We got to talking one day and we discovered we were both professing Christians, and that was all she wrote and we've been girlfriends ever since.
One of the first things Shirley ever told me was that at her church, just about all they ever did anymore was sing. They'd been conservative but then the worldly music crept in and they added a bunch of instruments and organized several performing groups and next thing she and her husband knew, the services were all concerts and no conviction. They knew it wasn't good for them.
I told Shirley about our church, Temple Baptist Church, all those years ago, and I encouraged her to visit. I thought she and her husband would like the traditional hymn-based song service followed by the preaching of a Bible message, every single Sunday without fail, like the sun coming up in the east and setting in the west.
Shirley and her husband accepted my invitation and eventually they moved their membership, and they have been members ever since. Each time I am in town she comes to find me, and she hugs me at least twice, and she thanks me for telling her about the church she loves.
I am always awed by that, because I didn't want to be in the place I had to be every day, working in that law firm in downtown Knoxville, but if I hadn't been there, I would never have met Shirley.
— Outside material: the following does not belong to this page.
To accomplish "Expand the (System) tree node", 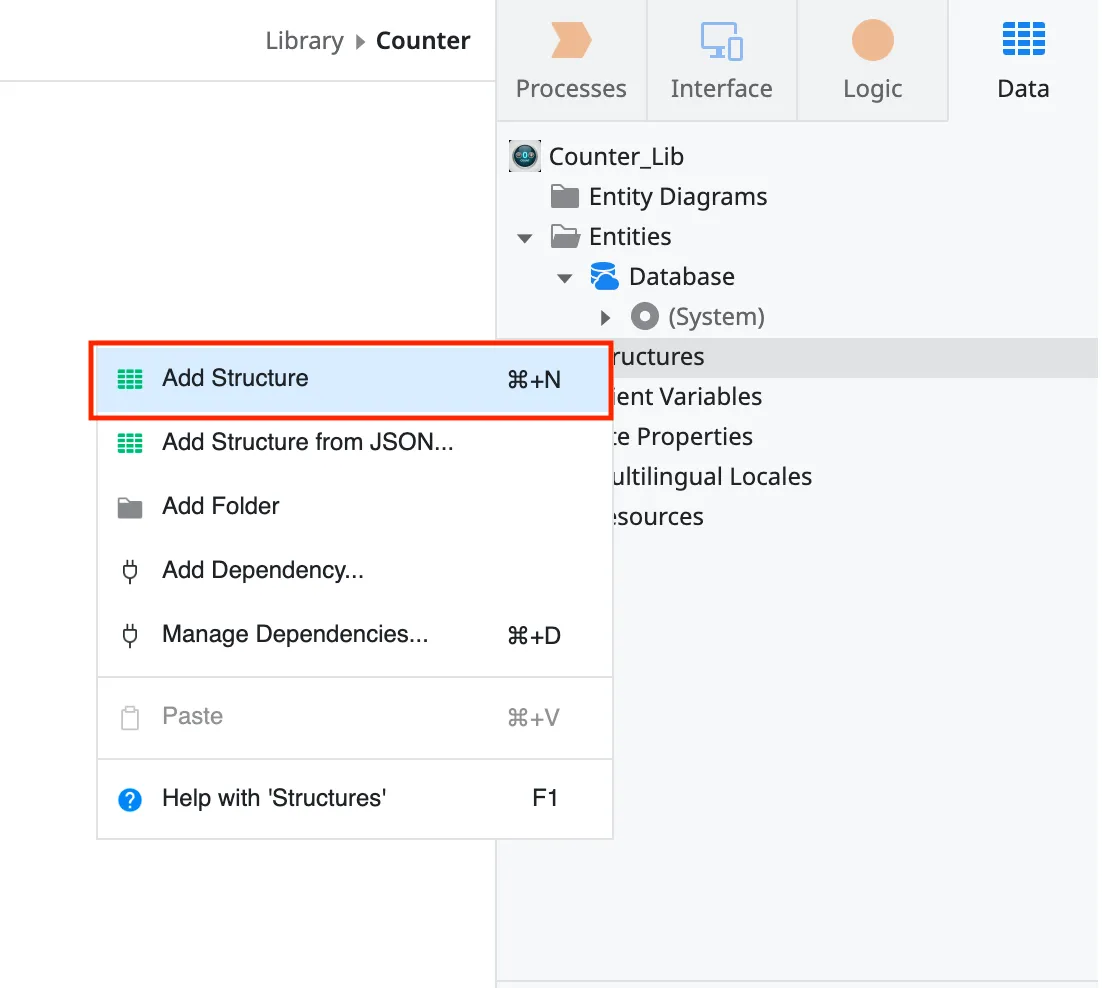I will [x=605, y=318].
In case you're wondering, I don't bill myself as a great or even a good Christian. What I relate about my church or any church, and the college where my children were fortunate enough to attend, and my personal experiences, is never meant as bragging.
I do not delude myself that I have everything there is to figure out, figured out. But I know some things I have figured out, and I'm as sure of them as I am of my own name, and I won't back down, as my late Pastor Kelley used to say, "until the clods hit my box."
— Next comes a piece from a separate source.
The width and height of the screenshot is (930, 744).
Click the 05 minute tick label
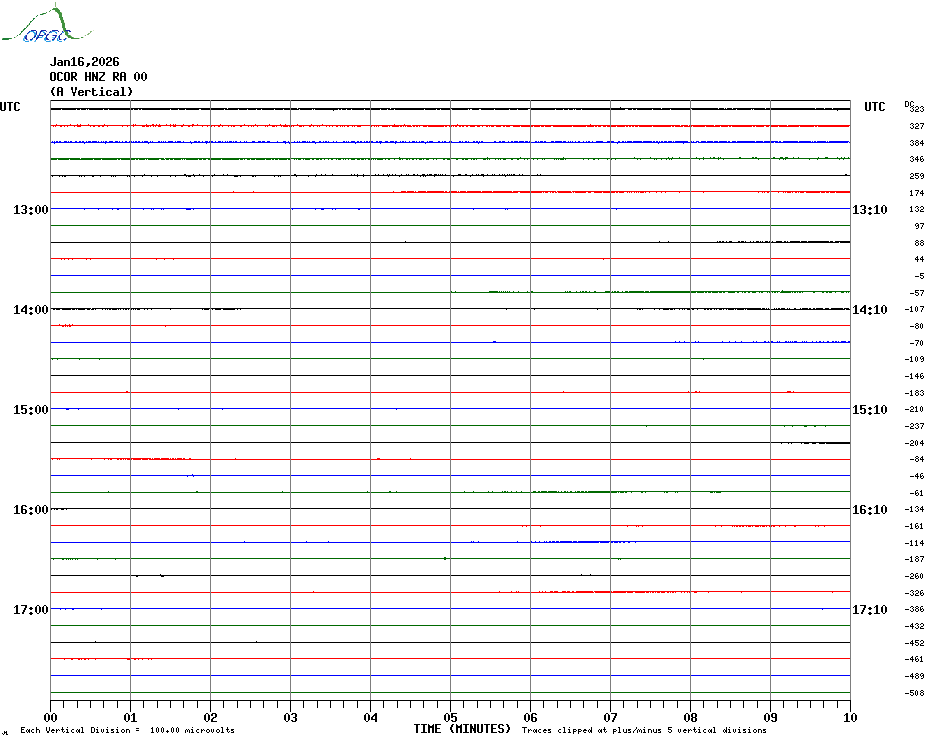pyautogui.click(x=450, y=717)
What I am and all I'll ever be is a sinner saved by grace, grateful for that salvation, stumbling and falling as often as I walk, but always leaning on the Lord Whose death, burial, and resurrection made everything possible for me.
Into the mix on this momentous occasion I cannot help but be grateful for other conservative Christians -- and yes, Baptists, and not afraid or ashamed to call themselves that -- who as members of a local New Testament church have sacrificed to provide a Bible college that was for my children, more about influence than about academics.
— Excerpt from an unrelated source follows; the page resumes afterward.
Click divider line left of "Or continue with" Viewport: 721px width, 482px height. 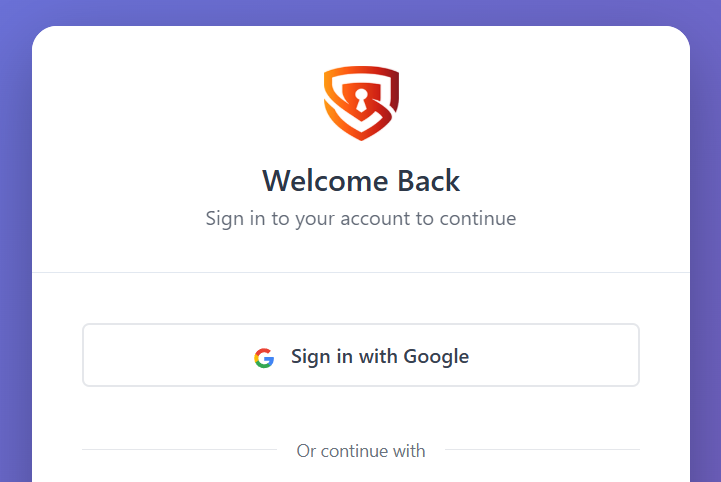(180, 450)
My son will march into that auditorium tonight in his cap and gown, near the end of the line because he's a Dubya, and he'll have tears in his eyes I know because like me, he loves ceremony.
He told us tonight -- make that last night -- over a late but delicious dinner at Cracker Barrel, that he doesn't even know who the Torians of his class are.
I got it right away. "You mean Valedic and Saluta?" I asked.
Then we all roared with laughter. Yes, we are easily amused. And sure, I wish my son were giving a speech at graduation tonight. But he won't be. He passed his courses and he has been busy and believe me it was no mean feat. It is enough.
Now it's past three in the morning and the first birdies of the day are chirping outside the window. Tiredness is creeping up on me and you've been most attentive and no, it's not the altitude causing me to chase rabbits all over the moonlight-drenched East Tennessee landscape.
I'm just a mother, sleepless in Knoxville, reminiscing on the end of an era, wondering who's going to be my baby now.